Aldous Harding @ Kelvingrove Bandstand, 3 Jun

Aldous Harding took to Kelvingrove Bandstand as part of the Big Nights Out summer series. The singer-songwriter's performance was full of strangeness and atmosphere, but we wonder if she would have been better served in a more intimate venue

Live Review by Tara Hepburn | 05 Jun 2026
  • Aldous Harding

Kelvingrove Bandstand must be one of the nicest places to see a gig in Glasgow in the summer. Each year its varied programme sells well, a real reflection of the city’s appetite for outdoor live music. But the open-air venue comes with an obvious pitfall: the Scottish weather. After a week of unusually warm sunshine, it felt like especially bad luck that the day Aldous Harding rolled into town was the day a storm arrived to bring an end to all that. A day of heavy rain preceded the gig, which might have something to do with the modest numbers in attendance, who huddled on the wet concrete, listening diligently.   

Luckily, the rain held off for the duration of Harding’s 90-minute set, though the chilly temperature was enough to catch her attention. “I’m really cold – you guys must be so cold,” she said.

“This is summer!” a member of the raincoat mafia in attendance shouted back.

It was one of only a couple of moments of chat with the audience from the New Zealand singer who admitted, “I’m not much of a chatterbox, but I am okay up here.” There’s a shyness to her stage presence, which lines up well with her hard-to-define brand of ambient indie folk.

These are woozy, off-kilter songs full of weird imagery that invite the listener to interpret them in a variety of ways. What do they mean? Do they mean anything at all? This is particularly true of her latest album, Train on the Island, which makes up the bulk of the setlist and brings the show some of its strongest moments, such as the twinkly duet Venus in the Zinnia and the synthy disturbing I Ate the Most.

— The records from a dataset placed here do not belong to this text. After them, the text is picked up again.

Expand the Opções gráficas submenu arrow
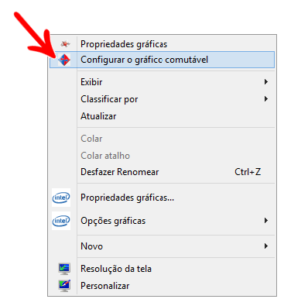This screenshot has width=284, height=306. [266, 221]
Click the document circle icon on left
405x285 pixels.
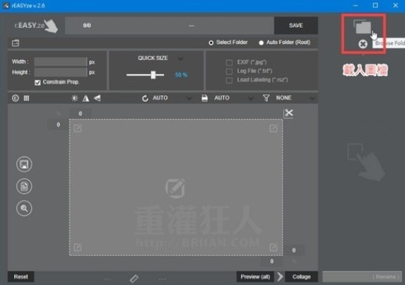point(24,186)
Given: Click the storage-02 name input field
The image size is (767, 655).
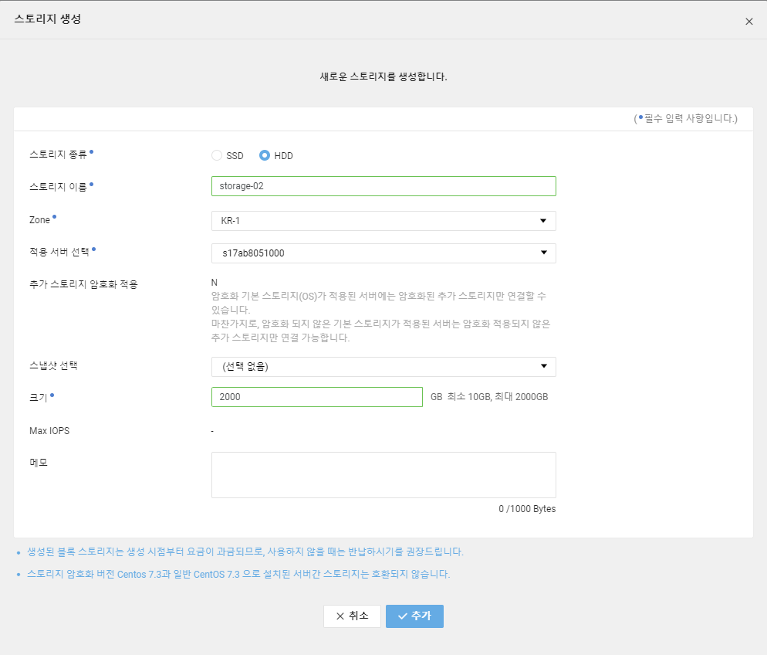Looking at the screenshot, I should (x=383, y=186).
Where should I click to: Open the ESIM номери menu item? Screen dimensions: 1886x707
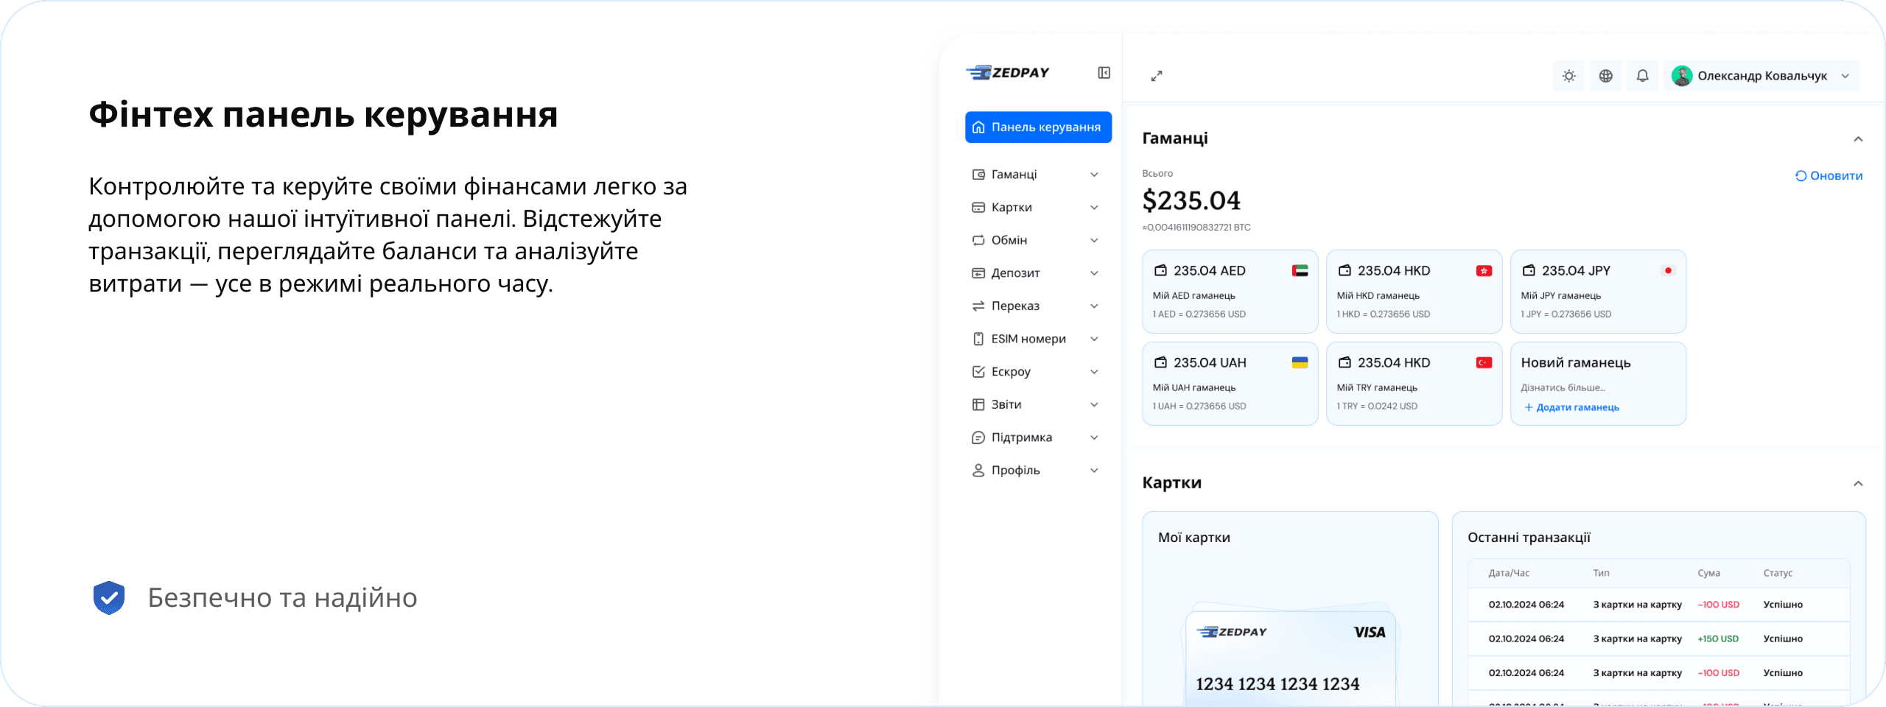[x=1028, y=339]
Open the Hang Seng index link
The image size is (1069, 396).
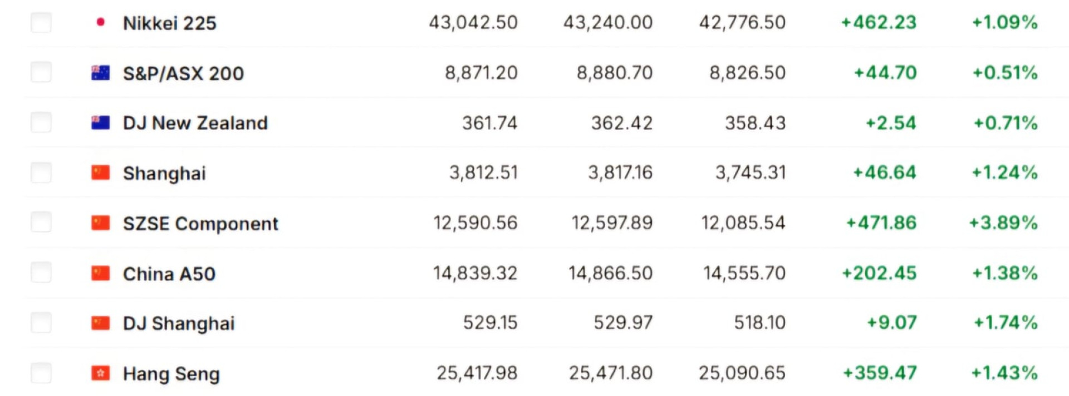[171, 374]
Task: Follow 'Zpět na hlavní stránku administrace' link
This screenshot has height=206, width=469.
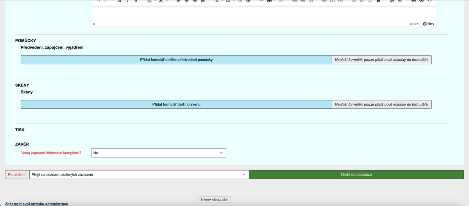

Harding and her band give these songs room to breathe, leaning into their strangeness and the atmosphere they create. In that respect, the venue was perhaps not the best fit for the music. Outdoors, some of that tension dissipated. As the sun began to set during the show’s encore (a solo rendition of Riding that Symbol followed by old favourites Imagining My Man and Designer), it was tempting to imagine how things might have played out differently in a more enclosed space. A small dark room might have suited Harding better, drawing the audience further into the peculiar world of her music.